**Texto de lectura:**

John Muir, el naturalista que luchó por la protección del parque californiano, inculcó, con textos como los que ahora se reeditan, el placer de disfrutar la belleza del medioambiente

Theodore Roosevelt (izquierda) y el naturalista John Muir contemplan Yosemite desde el Glacier Point, en 1903.
Theodore Roosevelt (izquierda) y el naturalista John Muir contemplan Yosemite desde el Glacier Point, en 1903. Bettmann (CORBIS / GETTY )

¿Por qué razón hemos de conservar la naturaleza? Habrá quien diga, simplemente, que porque lo manda la ley o es la costumbre, en tanto otros manifestarán motivos más profundos e íntimos. No faltará quien utilice argumentos éticos. Y muchos, seguramente, responderán que necesitamos los recursos naturales y debemos usarlos con prudencia. A título personal, cualquiera de esas explicaciones es más que suficiente, y mejor aún la mezcla de todas ellas.

**Problema planteado:** Reescribe el tramo del texto sobre John Muir que va desde "John Muir, el" hasta "(CORBIS / GETTY )", cambiando "naturalista" por "ecologista".

**Registros proporcionados:**

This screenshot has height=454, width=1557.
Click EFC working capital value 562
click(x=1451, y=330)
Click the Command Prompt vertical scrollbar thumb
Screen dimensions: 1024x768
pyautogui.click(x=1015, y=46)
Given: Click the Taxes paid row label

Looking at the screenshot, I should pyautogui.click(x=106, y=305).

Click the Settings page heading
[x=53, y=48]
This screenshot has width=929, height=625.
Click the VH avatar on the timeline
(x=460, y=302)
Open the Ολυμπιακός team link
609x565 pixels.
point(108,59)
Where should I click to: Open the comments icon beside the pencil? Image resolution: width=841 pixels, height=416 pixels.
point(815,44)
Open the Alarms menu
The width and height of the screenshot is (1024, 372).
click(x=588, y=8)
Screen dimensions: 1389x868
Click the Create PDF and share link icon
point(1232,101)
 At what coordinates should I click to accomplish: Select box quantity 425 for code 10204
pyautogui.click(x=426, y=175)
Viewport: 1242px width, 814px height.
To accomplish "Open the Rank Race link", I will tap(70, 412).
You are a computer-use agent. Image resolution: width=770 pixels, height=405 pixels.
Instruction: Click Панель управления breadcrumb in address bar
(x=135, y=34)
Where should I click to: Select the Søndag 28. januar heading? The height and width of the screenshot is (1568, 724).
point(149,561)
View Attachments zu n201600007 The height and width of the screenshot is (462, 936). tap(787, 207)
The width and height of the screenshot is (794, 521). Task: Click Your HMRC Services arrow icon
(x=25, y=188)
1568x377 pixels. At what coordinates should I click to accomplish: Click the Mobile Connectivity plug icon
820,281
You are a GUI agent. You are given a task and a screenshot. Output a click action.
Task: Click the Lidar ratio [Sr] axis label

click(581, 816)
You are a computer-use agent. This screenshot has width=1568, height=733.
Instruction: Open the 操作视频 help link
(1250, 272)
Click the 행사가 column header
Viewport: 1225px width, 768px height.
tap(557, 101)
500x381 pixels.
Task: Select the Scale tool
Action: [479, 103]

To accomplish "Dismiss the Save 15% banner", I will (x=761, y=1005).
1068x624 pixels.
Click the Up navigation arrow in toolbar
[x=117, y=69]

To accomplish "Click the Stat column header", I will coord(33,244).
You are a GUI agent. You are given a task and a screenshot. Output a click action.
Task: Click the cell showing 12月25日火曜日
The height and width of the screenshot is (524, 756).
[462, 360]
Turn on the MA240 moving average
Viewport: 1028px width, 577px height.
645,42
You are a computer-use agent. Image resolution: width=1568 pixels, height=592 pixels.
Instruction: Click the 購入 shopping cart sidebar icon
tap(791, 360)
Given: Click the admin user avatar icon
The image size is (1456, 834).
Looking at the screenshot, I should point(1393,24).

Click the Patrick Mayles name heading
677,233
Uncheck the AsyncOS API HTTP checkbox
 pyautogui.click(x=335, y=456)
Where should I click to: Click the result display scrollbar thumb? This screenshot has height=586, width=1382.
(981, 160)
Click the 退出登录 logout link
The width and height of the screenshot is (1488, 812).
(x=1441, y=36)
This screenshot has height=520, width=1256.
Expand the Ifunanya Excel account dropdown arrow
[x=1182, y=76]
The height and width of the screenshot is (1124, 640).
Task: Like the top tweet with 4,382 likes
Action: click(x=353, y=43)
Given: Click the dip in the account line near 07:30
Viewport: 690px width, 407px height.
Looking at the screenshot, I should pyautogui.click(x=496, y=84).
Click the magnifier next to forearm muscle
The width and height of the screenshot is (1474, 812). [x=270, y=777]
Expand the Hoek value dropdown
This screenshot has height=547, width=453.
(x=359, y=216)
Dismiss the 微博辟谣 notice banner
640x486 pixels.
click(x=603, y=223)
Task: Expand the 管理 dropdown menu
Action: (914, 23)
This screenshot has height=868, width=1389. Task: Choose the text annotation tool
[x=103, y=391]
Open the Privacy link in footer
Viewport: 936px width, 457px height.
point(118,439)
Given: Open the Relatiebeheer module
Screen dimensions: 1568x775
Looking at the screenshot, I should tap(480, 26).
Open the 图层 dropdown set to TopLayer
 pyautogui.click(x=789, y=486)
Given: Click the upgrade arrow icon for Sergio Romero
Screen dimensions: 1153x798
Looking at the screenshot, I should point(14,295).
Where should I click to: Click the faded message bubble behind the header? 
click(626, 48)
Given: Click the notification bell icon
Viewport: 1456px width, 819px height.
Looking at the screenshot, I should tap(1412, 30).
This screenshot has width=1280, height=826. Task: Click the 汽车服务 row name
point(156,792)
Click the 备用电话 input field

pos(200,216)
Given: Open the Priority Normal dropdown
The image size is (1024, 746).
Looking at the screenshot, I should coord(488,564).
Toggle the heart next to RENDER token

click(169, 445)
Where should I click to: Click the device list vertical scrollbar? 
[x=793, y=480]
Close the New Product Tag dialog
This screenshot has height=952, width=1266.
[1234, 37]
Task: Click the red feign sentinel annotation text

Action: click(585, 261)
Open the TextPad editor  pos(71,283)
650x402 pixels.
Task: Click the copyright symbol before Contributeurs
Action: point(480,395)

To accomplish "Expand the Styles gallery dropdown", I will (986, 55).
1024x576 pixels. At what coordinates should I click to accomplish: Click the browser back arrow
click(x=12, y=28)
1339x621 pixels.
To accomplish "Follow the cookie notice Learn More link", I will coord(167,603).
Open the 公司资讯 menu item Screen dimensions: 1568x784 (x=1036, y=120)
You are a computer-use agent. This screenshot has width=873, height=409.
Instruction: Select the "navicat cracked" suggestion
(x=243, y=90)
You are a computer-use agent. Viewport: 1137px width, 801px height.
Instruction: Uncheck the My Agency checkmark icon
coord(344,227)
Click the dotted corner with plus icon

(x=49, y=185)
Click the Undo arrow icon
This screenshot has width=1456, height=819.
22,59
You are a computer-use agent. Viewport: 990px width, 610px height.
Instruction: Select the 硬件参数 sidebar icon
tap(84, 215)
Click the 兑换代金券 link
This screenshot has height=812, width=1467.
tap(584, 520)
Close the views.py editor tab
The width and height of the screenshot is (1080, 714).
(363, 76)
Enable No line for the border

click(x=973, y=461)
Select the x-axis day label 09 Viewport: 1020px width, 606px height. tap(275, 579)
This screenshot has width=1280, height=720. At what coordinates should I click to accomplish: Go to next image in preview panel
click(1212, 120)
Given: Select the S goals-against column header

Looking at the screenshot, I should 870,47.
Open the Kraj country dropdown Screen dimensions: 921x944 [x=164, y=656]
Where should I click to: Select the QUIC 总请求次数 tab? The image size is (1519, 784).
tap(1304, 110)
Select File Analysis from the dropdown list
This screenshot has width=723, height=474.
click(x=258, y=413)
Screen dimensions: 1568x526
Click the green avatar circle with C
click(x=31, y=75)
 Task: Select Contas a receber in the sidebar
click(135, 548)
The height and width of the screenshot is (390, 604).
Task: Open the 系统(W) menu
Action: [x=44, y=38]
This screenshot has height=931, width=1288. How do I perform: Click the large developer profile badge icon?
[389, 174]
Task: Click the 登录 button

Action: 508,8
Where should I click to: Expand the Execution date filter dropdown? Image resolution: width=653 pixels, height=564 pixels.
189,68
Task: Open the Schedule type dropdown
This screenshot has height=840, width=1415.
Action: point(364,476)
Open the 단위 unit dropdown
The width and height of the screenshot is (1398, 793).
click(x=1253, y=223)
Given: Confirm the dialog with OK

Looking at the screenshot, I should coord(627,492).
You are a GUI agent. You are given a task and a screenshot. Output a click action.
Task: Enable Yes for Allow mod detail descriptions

**Resultado del ejercicio:**
John Muir, el ecologista que luchó por la protección del parque californiano, inculcó, con textos como los que ahora se reeditan, el placer de disfrutar la belleza del medioambiente

Theodore Roosevelt (izquierda) y el ecologista John Muir contemplan Yosemite desde el Glacier Point, en 1903.
Theodore Roosevelt (izquierda) y el ecologista John Muir contemplan Yosemite desde el Glacier Point, en 1903. Bettmann (CORBIS / GETTY )